3. activation_16bits` not working — We extracted the 141 float-op node names from `context_module` directly from the ONNX graph (e.g. `stages/stages.2/blocks/blocks.1/context_module/main/kernel_func/Relu`) and passed them to `activation_16bits` + `weight_16bits` with `backend=“onnx”`. Compilation succeeded with no warnings, but the output still showed `8b=1.00` and `Average Bit Width: 8.00 bits` — no mention of 16-bit anywhere. Is the feature silently a no-op on this hardware, or are we using the wrong name format?

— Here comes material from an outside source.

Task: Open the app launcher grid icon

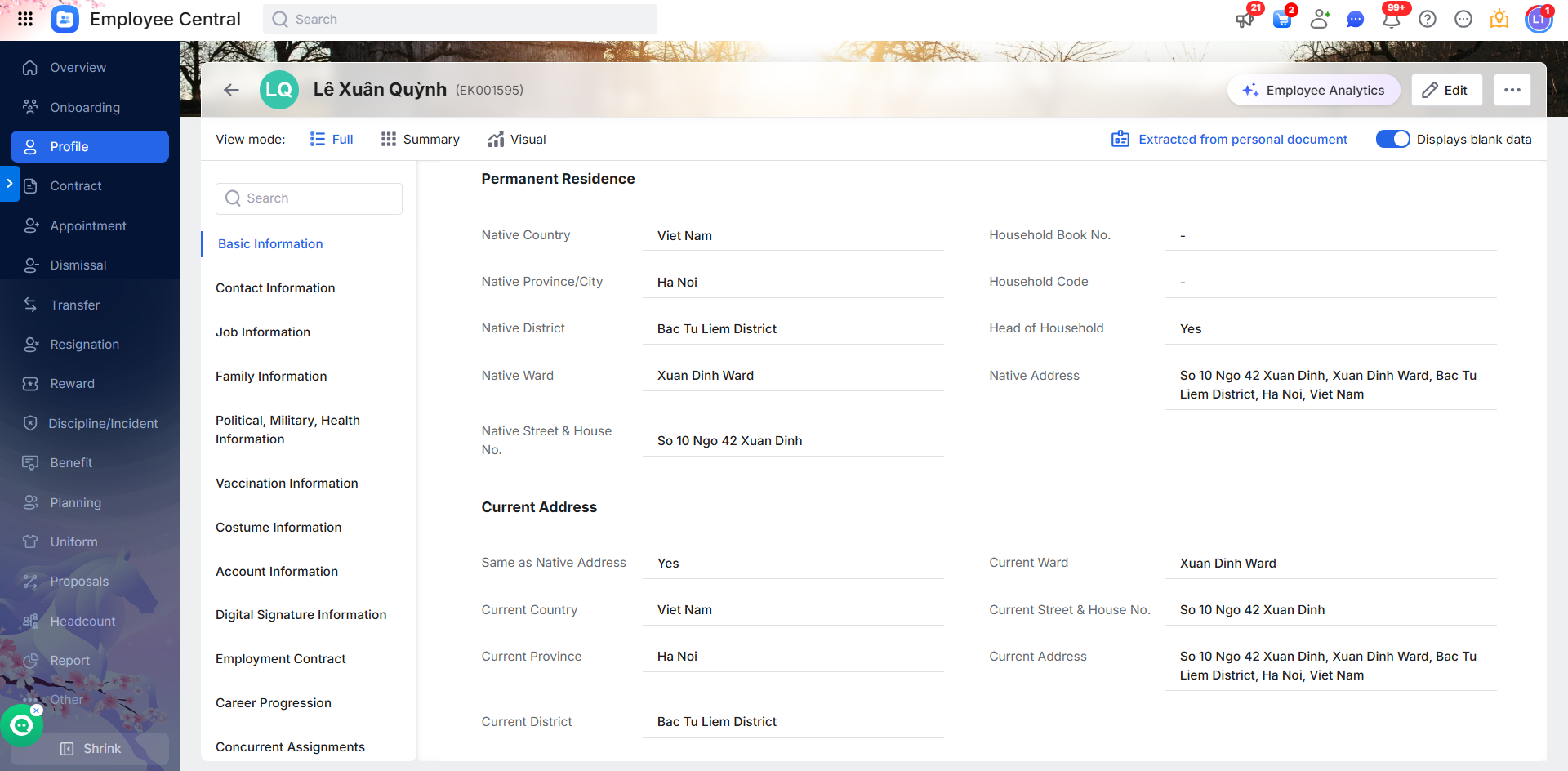Action: [x=25, y=19]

4. cpu_offload verification — Is there a log or runtime check to confirm `cpu_offload=True` is actually active? The PDF notes it requires a compatible qbruntime version.

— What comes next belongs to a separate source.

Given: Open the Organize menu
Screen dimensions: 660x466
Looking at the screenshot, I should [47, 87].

Any help or pointers to working examples with attention-based models would be really appreciated. Thanks!

Hello,

Thanks for the detailed questions — happy to help. Here are our responses to each point:

1. Yes. The context_module block in EfficientViT is internally converted into a combination of NPU-supported operations, so it should run on Aries2 without issues. INT8 support itself should also be fine, though depending on the model, severe outliers may require switching specific layers to 16-bit. In addition, our next release will include a compiler version with improved EfficientViT performance, so please keep an eye out for that as well.

2, 3. If you specify a path in BitConfig.SaveInfo.save_path, you can inspect the quantization bit assignments that were actually applied. Note that layer names can change during the onnx→mblt conversion (or while mblt is processed internally), so the reliable approach is to check the saved bit-config file (the one written to save_path) and set your 16-bit layers using the names found there.

Regarding your question of whether this is a silent no-op or a wrong name format — it’s closer to the latter. The onnx node names you extracted were likely renamed during conversion, so none of the names you passed to activation_16bits matched any actual layer. As a result the override applied to zero layers and everything silently stayed at 8-bit, which is why you saw 8b=1.00. If you take the real internal layer names from the save_path file, re-specify them, and recompile, you should be able to confirm the 16-bit assignment is reflected.

4. For EfficientViT, all internal layers are supported on the NPU, so CPU offloading does not apply — CPU offloading only kicks in for unsupported layers. There is no API to directly confirm CPU offloading at the code level, but as an indirect check, you can look at the output of getModelSummary: if it shows 2 or more layers, CPU offload has been applied.

P.S. Please feel free to ask any questions in Korean if that is more comfortable for you.